Faculty of Technical Sciences, Department of Electric and Power Engineering, University of Warmia and Mazury in Olsztyn, Poland
Mariusz Siudak*
Faculty of Technical Sciences, Department of Systems Engineering, University of Warmia and Mazury in Olsztyn, Poland
Janusz Piechocki
Faculty of Technical Sciences, Department of Electric and Power Engineering, University of Warmia and Mazury in Olsztyn, Poland
*Address all correspondence to: siudak.mariusz@gmail.com
1. Introduction
The biogas production from agriculture waste in anaerobic digestion is a profitable direction for their energetic use [1, 2]. The byproduct of anaerobic digestion is called a digestate, which consists of both liquid and solid fractions. They can be separated using screw separators, presses, or decanter centrifuges. Liquid fraction can be used to fertilize farmlands because it contains substantial amount of the elements necessary for plant growth. Liquid fraction can also be further treated and recirculated to the fermenter [3]. Solid fraction can also be used for agriculture or as a solid fuel, e.g., in the combustion process [4].

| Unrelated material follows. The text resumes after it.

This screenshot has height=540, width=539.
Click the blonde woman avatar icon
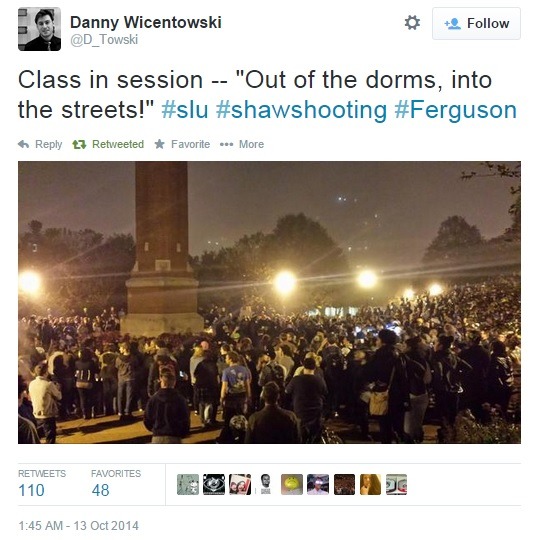click(x=370, y=485)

1.1. Digestate treatment in Europe
Nowadays, the digestate in the regulations is considered as waste in Europe. It does not have the status of a biofuel or an alternative fuel and is most commonly used as a soil improver. Such use often requires additional tanks to store the digestate mass to allow it to be used during fertilization periods. This can generate significant capital expenditure on the construction of liquid fraction storage tanks [5]. Another problem that causes the necessity of processing digestate is too small cultivable area where it can be used directly. Agricultural use of digestate is limited by the maximum allowable nitrogen dose of 170 kg N ha−1 y−1 [6]. For this reason, European countries have begun to use the separation of digestate to solid and liquid fraction. These fractions differ in physicochemical properties. As a result, a much smaller area for storage of digestate is required, while liquid fraction is again used to dilute the substrates to the fermentation process to the required 12% of dry matter. Liquid fraction can also be used as fertilizer by acquiring mineral compounds. It is characterized by lower phosphorus content and a higher content of nitrogen and potassium. Solid fraction is used in areas with low phosphorus content, liquid fraction on the other hand—in phosphorus saturated areas [7].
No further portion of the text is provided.